Stephen Arnold, March 11, 2009

Search: Still in Its Infancy

March 9, 2009

Click here and read the job postings for intelligence professionals. Notice that the skills are those that require an ability to manipulate information, not just in English but in other languages. Here’s a portion of one posting:

Core Collector-certified Collection Management Officers (CMO’s) oversee and facilitate the collection, evaluation, classification, and dissemination of foreign intelligence developed from clandestine sources. CMO’s play a critical role in ensuring that foreign intelligence collected by clandestine sources is relevant,

I keep reading about search is stable and search is simple. I don’t think so. Because language is complex, the challenge for search and content processing vendors is significant. With more than 150 systems available to manipulate information, one would think that software could handle basic collection and analysis, right? Software helps but search is still in its infancy. The source of the jobs? The US Central Intelligence Agency, which is reasonably well equipped with search, text processing, and content analysis systems. Too bad the reality of search is complex, but some find it easy to say the problem is solved and move on in a fog of wackiness.

Stephen Arnold, March 9, 2009

ODNI Data Mining Report Available

March 8, 2009

If you want to keep a scorecard for data mining projects in some US government agencies, you may find the “Data Mining Report” (unclassified) interesting. You can download a copy here. You will need an acronym knowledgebase to make sense of some of the jargon.

Robert Steele, recovering spy who served on the top intelligence committees for information handling and advanced analysis and processing, says this “If I were on the Hill, this report would trouble me.  If the DNI is to lead, this report should encompass all IC elements, not just the Office of the DNI.  For the DNI to allow “shot-gun” responses to a Congressional requirement is not helpful at best, disingeneous at worst.”

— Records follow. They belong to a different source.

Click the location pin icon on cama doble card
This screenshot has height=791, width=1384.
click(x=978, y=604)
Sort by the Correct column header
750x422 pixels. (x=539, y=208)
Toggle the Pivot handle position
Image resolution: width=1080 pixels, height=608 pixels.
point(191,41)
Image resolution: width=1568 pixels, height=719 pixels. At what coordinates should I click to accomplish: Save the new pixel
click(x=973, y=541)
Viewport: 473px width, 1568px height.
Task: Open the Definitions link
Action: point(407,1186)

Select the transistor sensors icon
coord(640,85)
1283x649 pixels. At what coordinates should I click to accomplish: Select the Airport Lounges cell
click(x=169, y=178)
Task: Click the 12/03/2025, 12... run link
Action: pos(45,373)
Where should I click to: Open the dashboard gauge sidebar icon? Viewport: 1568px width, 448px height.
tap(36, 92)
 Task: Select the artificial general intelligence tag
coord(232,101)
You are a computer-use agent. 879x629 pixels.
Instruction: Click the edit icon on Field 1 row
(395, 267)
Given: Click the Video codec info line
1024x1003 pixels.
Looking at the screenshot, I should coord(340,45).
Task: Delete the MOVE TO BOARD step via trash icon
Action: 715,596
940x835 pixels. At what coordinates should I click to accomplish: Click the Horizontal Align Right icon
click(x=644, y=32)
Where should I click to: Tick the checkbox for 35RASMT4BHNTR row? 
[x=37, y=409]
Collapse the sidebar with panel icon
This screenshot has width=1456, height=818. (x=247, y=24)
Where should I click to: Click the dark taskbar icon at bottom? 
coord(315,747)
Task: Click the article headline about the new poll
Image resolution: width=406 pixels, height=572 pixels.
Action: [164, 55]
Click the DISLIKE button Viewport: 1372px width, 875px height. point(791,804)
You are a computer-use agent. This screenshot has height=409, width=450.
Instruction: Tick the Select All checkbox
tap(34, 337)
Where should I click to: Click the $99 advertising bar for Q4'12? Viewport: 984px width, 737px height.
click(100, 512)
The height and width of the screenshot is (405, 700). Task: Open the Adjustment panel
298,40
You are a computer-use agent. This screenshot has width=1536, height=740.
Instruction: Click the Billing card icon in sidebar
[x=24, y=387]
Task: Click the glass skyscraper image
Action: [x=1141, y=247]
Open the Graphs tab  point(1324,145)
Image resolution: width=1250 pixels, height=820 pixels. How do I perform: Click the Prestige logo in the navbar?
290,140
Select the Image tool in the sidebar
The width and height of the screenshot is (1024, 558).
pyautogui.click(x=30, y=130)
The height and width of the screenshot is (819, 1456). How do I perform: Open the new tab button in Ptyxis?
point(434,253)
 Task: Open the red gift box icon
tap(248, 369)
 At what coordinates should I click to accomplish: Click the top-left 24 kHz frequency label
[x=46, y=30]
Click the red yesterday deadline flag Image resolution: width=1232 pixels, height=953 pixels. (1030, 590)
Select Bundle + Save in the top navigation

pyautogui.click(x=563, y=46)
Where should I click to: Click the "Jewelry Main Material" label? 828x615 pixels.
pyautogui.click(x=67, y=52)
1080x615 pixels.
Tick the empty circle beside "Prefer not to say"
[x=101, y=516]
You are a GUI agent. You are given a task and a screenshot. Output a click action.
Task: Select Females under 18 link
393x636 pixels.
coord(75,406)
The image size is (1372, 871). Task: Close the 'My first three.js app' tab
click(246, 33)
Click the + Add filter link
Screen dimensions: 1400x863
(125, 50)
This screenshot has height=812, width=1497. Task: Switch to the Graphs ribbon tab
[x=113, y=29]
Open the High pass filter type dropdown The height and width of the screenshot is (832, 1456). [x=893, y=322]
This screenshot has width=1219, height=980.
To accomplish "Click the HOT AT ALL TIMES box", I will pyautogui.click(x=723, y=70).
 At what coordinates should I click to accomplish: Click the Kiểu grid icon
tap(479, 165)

For me, there were two interesting points:

  • Video is a sticky wicket: lots of data and the tools are still evolving
  • Coordination remains a challenge.

Enjoy.

Stephen Arnold, March 8, 2009

MyRoar: NLP Financial Information Centric Service

March 6, 2009

A happy quack to the reader who alerted me to MyRoar.com. This is a vertical search service that relies on natural language processing. I did some sleuthing and learned that François Schiettecatte joined the company earlier this year. Mr.  Schiettecatte  has a distinguished track record in search, natural language processing, and content processing. French by birth, he went to university in the UK and has lived and worked in the US for many years. Here’s what the company says about MyRoar.com:

In today’s current political and economic environment people have never had more questions. MyRoar helps people sort through the hype to find just the answers they are looking for. Extraneous information is eliminated, while saving hours of time or abandonment of search. We provide a fun new interface that keeps users up to date on current news, which helps them formulate the best questions to ask. MyRoar is a Natural Language Processing Question Answering Search Engine. Using integrated technologies we are able to offer high precision allowing users to ask questions relating to finance and news. MyRoar integrates proprietary Question Answer matching techniques with the best English NLP tools that span the globe.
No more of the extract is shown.